Vittorio Marangoni, ceo della principale realtà italiana della ricostruzione, ha sottolineato numeri alla mano come il pneumatico ricostruito consenta di ridurre la carbon footprint (-70% di materie prime, 65% di energia, 95% di CO2, 29% di consumo di suolo, 21% di emissioni nocive e 19% di consumo d’acqua) aggiungendo che “si può decarbonizzare pure il processo di applicazione di nuovi fianchi e battistrada; devulcanizzando il polverino si riduce la dipendenza dalla gomma sintetica, oggi importata in parte dalla Russia.
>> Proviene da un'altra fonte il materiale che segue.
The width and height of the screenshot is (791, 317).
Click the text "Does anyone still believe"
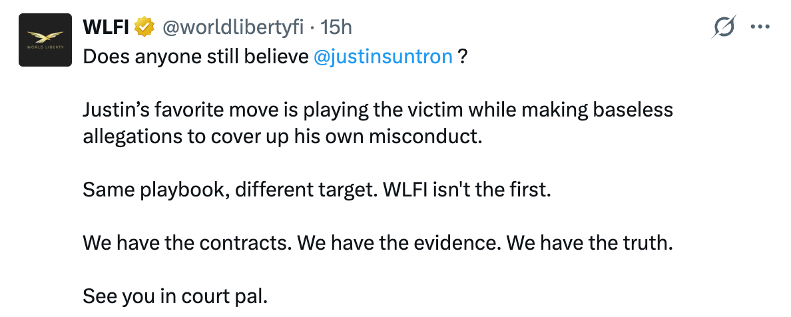[x=196, y=57]
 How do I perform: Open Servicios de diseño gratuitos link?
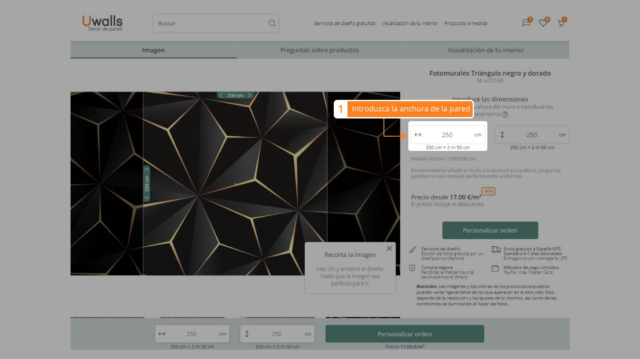(344, 24)
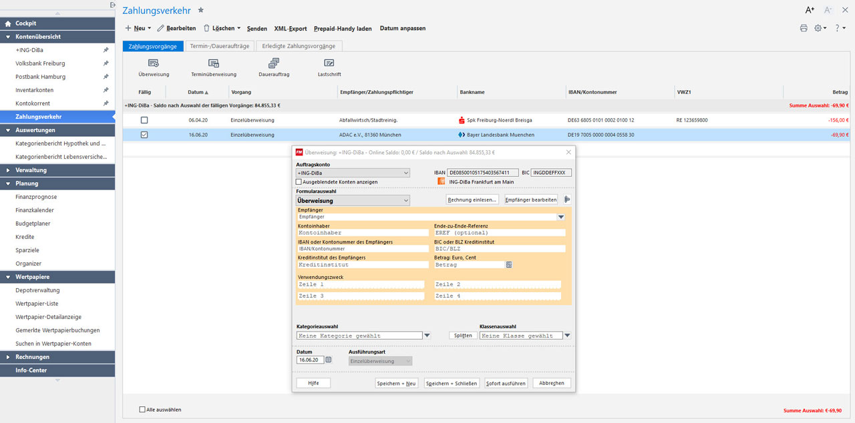Viewport: 855px width, 423px height.
Task: Click the Lastschrift icon
Action: tap(329, 63)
La ricostruzione favorisce infine una filiera locale, che deglobalizza l’economia riducendo le dipendenze internazionali e l’impatto dei trasporti”.
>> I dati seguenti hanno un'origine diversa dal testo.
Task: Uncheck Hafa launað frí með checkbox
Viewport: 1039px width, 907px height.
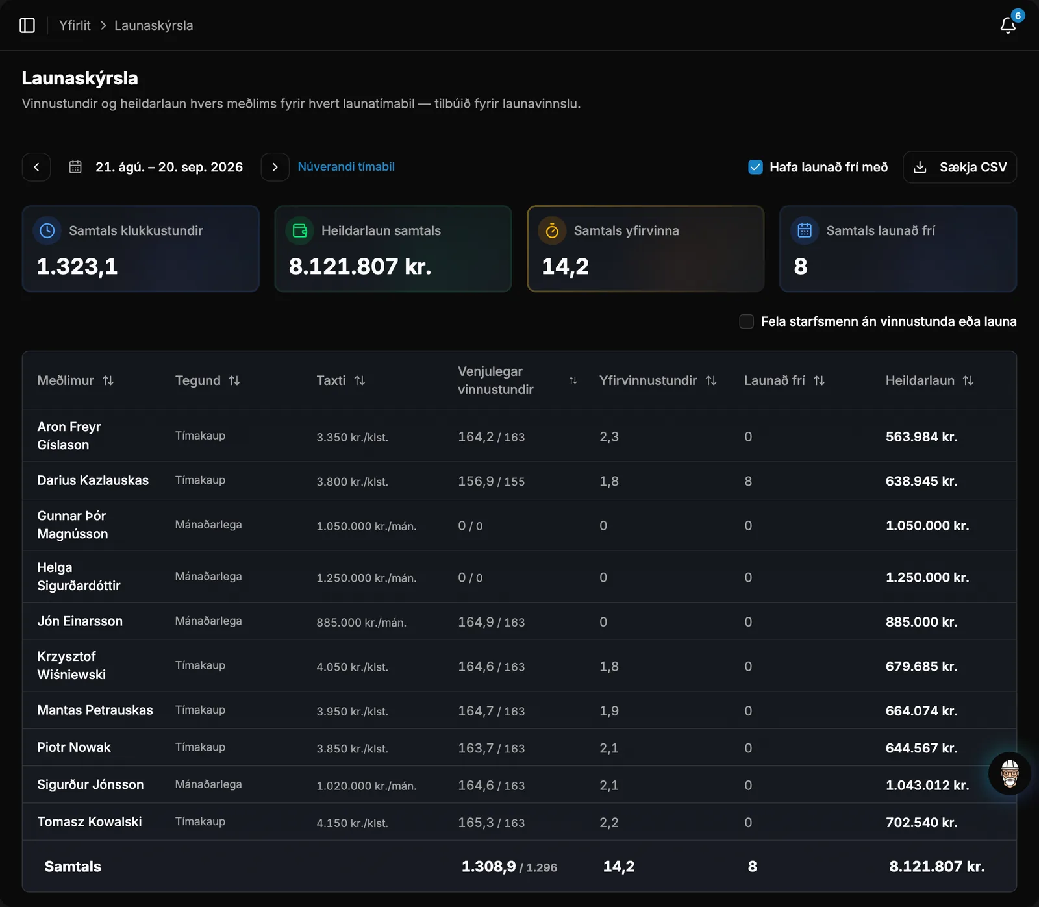Action: [755, 167]
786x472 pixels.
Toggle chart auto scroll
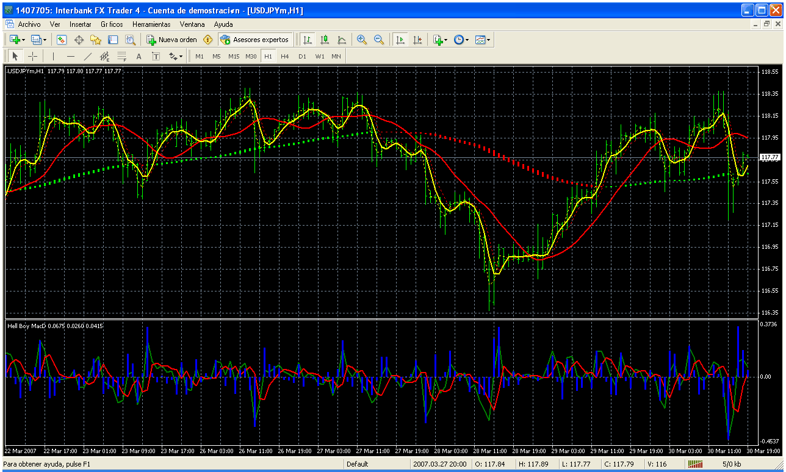(400, 40)
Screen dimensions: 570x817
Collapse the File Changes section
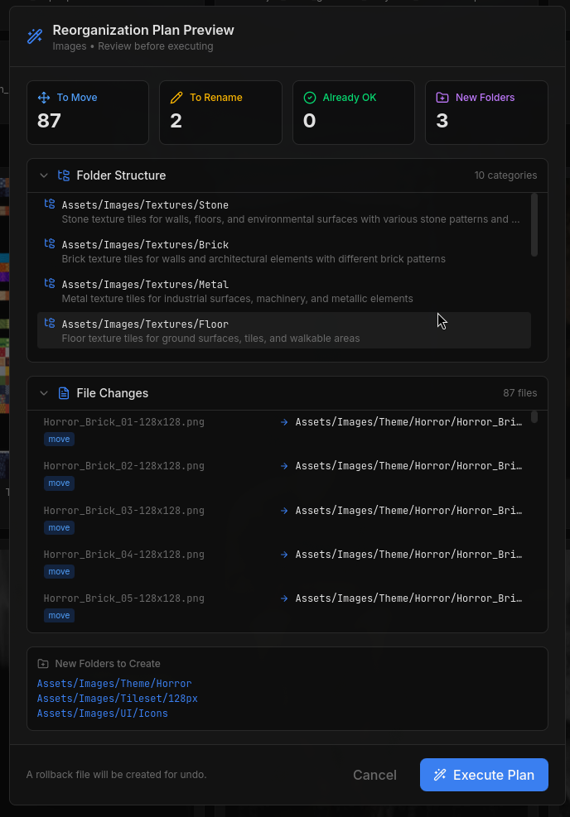pos(44,393)
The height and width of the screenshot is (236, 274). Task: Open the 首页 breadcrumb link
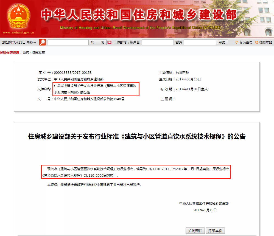point(26,52)
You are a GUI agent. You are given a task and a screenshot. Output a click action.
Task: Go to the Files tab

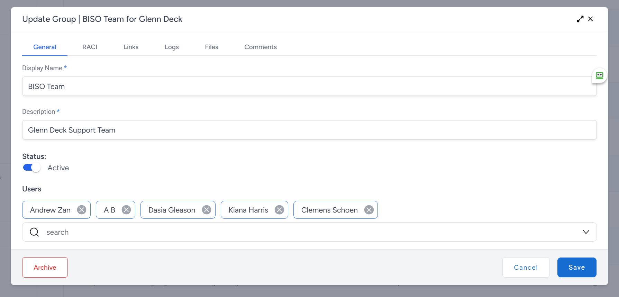211,47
David Stevens del Tire Retread Information Bureau (Stati Uniti) ha sottolineato la presenza storica dei ricostruttori (la tecnologia è nata nel 1912), i 268mila posti di lavoro da loro garantiti e il fatturato del settore di 28 miliardi di dollari. “La nuova sfida”, ha spiegato, “è rendere la ricostruzione una pratica normale anche per il trasporto leggero come lo è già nel settore dei mezzi pesanti”. Per questo, e anche per una maggior consapevolezza dei flottisti di veicoli industriali, sono necessarie campagne informative che rendano l’utente finale consapevole dei vantaggi ambientali ed economici dei ricostruiti.

 

Il mondo nuovo delle materie prime seconde

Nella seconda sessione della conferenza, Claus Lamer, della società di consulenza austriaca Weibold, specializzata proprio nella gestione dei PFU, ha descritto il ciclo della pirolisi e delle materie prime seconde, dal nerofumo riciclato all’olio, che se ne possono ricavare. Queste materie, ha spiegato lo specialista, sono oggetto di crescenti richieste da parte del mercato, a dimostrare come una corretta gestione ecologica delle gomme sia economicamente efficiente. Dario Andreani, fondatore della startup cilena Sustrendlab, ha presentato la grafite T-phite, ricavata dalla pirolisi del PFU e molto promettente per la realizzazione degli anodi di batterie che hanno mostrato una resistenza al ciclaggio nettamente superiore rispetto a quelle che utilizzano grafite di origine sintetica o mineraria: un esempio di upcycling, cioè riciclaggio verso prodotti ad alto valore aggiunto. Il consorzio Ecopneus, rappresentato dal general manager Federico Dossena, ha presentato i risultati dell’ultimo esercizio e il nuovo logo che sottolinea la perfetta circolarità dell’economia generata dall’industria della ricostruzione, per poi soffermarsi sull’impegno che da anni Ecopneus dedica per portare le materie prime ricavate dai pneumatici fuori uso alla massima utilizzazione.

 

 

Progetti e carriere virtuosi

Al termine del convegno sono stati consegnati i Recircle Awards 2022, organizzati da Valebridge Media Services in collaborazione con Autopromotec. I riconoscimenti premiano chi si è distinto nell’applicazione dell’economia circolare al mondo dei pneumatici. La Marangoni ha portato a casa sia l’Award come miglior ricostruttore di pneumatici sia il premio Economia circolare. Miglior fornitore di accessori e prodotti per la ricostruzione di pneumatici è stata nominata la Vipal, mentre il miglior prodotto derivato dal riciclo di copertoni è stato giudicato la grafite T-phite della Sustrendlab. Il miglior progetto sul riciclo dei pneumatici è stato giudicato quello di Leticia Saìz Rodriguez e José Maria Bernejo Muñoz. Miglior dirigente d’azienda è stata nominata Patricia Malnati, presidente della società argentina fornitrice di caucciù Jomsalva, mentre Giovanni Corbetta, ex direttore generale del consorzio Ecopneus, ha ricevuto il premio alla carriera nel settore del riciclo dei pneumatici.